Regardless of how you are celebrating, it’s important to remember those who served our country. Especially those who died for it. As a wounded soldier in the Korean War originally remarked, “All gave some; some gave all.”
As President Reagan said about America on Memorial Day, 1983:
“We owe this freedom of choice and action to those men and women in uniform who have served this nation and its interests in time of need. In particular, we are forever indebted to those who have given their lives that we might be free.”
Memorial Day is a day of remembrance for soldiers who died in the service of the US military. It arose originally after the Civil War, which claimed more lives (750,000) than any war in American history. In fact, it was because of the large number of Civil War deaths that the first national cemeteries were established.
By the late 1860s, various communities began holding spring-time tributes to the many fallen soldiers. Citizens recited prayers and decorated the graves with flowers.
The first Decoration Day occurred in 1868. On that first Decoration Day, General (later President) James Garfield spoke to crowd of 5,000 that decorated the graves of the 20,000 Civil War veterans at Arlington National Cemetery.

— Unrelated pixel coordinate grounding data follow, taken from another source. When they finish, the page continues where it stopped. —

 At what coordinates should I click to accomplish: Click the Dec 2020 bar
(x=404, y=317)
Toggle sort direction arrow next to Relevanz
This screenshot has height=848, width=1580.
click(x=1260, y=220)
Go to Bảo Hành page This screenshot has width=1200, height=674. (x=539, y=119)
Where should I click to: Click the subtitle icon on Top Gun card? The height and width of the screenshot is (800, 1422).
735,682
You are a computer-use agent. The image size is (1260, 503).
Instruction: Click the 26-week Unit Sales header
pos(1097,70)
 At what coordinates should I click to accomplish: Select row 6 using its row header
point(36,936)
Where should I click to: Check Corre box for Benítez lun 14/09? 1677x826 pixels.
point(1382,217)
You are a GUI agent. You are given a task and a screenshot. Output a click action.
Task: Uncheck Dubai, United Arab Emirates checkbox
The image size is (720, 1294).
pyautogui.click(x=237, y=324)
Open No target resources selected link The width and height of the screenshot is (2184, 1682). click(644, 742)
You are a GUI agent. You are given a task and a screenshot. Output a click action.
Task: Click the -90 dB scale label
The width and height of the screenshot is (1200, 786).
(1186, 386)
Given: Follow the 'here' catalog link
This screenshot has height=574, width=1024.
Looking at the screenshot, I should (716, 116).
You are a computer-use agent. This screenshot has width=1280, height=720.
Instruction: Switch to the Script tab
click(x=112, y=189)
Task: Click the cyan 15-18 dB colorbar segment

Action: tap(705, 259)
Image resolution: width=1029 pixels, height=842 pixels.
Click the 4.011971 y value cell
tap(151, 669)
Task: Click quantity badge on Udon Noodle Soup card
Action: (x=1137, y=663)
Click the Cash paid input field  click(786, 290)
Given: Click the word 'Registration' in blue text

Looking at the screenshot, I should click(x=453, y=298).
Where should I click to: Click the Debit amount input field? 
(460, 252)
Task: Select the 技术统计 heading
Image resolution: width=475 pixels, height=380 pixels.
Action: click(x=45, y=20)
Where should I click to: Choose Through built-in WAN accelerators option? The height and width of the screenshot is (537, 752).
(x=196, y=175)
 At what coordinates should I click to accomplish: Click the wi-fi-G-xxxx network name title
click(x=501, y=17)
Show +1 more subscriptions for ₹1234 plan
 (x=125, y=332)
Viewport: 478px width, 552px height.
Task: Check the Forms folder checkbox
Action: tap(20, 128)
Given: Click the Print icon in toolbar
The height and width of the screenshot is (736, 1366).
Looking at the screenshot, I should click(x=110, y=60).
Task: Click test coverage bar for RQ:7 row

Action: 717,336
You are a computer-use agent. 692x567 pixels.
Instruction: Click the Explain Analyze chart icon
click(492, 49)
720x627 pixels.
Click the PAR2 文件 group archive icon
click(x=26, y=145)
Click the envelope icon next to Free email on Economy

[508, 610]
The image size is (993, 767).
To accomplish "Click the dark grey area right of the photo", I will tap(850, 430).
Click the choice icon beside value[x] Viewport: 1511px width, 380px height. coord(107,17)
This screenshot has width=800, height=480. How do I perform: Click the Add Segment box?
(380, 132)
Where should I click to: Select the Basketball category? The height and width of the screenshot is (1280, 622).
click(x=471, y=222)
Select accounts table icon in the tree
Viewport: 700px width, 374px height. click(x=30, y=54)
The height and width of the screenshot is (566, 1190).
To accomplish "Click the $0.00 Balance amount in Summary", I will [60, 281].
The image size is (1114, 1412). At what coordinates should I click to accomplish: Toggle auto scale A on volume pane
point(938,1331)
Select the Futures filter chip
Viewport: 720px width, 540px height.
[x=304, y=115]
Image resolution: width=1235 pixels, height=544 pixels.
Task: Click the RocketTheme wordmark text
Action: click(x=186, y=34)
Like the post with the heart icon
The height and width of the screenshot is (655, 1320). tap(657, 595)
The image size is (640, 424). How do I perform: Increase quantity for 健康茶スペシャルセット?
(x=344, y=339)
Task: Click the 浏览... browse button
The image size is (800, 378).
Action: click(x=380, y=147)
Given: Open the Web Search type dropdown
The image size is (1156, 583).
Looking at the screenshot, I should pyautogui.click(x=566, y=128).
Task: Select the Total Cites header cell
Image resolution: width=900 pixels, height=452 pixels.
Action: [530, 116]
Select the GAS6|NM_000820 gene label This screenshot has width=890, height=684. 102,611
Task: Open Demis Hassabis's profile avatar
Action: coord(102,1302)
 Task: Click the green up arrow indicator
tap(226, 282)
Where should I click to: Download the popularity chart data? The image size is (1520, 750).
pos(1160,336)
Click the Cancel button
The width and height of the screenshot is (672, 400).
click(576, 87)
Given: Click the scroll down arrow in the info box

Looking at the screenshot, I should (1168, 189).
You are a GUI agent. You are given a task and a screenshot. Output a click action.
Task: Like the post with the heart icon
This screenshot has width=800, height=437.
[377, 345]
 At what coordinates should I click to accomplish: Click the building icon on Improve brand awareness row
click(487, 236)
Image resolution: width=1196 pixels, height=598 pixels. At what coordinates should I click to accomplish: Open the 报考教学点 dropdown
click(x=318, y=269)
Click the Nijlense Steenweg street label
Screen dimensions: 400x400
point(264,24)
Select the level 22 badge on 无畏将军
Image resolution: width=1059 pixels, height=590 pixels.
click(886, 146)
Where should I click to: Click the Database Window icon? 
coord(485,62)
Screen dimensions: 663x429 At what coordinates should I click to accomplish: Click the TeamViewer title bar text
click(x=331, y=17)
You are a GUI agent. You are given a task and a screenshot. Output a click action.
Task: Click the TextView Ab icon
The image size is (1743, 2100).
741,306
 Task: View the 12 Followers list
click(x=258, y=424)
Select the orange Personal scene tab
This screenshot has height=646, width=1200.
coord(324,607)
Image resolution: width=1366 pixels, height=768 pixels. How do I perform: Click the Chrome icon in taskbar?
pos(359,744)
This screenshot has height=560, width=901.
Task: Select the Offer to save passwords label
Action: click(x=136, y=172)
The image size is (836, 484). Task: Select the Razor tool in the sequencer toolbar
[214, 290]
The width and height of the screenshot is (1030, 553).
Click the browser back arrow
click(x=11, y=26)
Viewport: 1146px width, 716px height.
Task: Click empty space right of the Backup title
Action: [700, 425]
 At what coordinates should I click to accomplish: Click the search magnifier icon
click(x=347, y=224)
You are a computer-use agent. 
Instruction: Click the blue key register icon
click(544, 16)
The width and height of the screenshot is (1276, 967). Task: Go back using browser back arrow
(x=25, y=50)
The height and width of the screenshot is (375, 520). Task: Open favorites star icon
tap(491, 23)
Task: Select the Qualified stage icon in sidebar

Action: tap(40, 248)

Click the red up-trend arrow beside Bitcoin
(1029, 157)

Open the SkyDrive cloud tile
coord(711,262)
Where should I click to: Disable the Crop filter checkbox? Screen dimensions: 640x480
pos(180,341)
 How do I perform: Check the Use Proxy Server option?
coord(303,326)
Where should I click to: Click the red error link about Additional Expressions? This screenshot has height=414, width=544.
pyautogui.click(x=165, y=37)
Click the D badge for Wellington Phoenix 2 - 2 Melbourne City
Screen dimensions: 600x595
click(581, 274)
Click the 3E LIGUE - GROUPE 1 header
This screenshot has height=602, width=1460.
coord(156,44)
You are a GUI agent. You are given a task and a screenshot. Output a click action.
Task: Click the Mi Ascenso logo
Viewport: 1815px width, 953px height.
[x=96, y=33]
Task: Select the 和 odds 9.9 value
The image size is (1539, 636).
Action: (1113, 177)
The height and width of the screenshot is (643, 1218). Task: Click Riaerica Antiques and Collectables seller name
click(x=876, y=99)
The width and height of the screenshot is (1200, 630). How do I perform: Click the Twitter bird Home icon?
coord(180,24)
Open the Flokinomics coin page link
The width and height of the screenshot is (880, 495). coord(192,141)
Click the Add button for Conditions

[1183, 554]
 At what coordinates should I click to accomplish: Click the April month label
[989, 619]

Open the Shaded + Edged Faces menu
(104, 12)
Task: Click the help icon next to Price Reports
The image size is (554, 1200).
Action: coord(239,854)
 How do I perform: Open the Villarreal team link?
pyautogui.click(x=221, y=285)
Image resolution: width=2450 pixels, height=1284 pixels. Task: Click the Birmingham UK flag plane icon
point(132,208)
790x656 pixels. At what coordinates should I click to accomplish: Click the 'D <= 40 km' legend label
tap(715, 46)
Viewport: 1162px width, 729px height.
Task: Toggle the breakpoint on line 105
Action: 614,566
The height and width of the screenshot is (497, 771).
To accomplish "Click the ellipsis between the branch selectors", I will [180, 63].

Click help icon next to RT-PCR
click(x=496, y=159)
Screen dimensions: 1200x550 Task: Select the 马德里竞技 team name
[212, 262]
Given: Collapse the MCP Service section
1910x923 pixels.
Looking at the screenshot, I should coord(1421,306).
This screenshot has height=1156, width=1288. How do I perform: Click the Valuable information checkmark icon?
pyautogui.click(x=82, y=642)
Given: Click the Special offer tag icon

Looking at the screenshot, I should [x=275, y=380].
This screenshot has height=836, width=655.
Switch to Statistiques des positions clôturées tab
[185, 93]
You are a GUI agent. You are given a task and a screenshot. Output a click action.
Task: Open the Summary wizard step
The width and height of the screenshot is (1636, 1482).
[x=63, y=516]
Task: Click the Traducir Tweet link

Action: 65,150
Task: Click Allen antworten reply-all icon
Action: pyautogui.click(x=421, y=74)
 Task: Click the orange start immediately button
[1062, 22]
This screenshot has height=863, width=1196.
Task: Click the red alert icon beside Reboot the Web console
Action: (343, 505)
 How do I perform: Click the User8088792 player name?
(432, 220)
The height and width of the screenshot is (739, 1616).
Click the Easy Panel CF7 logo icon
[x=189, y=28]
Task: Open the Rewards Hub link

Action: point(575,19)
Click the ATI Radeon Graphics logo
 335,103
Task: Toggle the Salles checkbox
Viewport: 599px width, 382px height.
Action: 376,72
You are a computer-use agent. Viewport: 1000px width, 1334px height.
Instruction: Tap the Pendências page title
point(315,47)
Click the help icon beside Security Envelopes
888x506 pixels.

As Garfield said of the Civil War dead, “For love of country, they accepted death.” By the early 20th century, both Southern and Northern states celebrated Decoration Day together.
Decoration Day was originally celebrated on May 30th, a date chosen because it was not the anniversary of any particular battle. In 1968, however, Congress passed a law that established Memorial Day as the last Monday in May, thus creating a three-day weekend.
All told, over 1.35 million American soldiers have died serving our country, about half of them in combat. In addition to the 750,000 Civil War dead (both sides), we lost 117,000 in World War I and 406,000 in World War II. We lost 37,000 soldiers in the Korean War, and 58,000 in Vietnam. These numbers do not include the over 1.5 million soldiers who have been wounded but lived.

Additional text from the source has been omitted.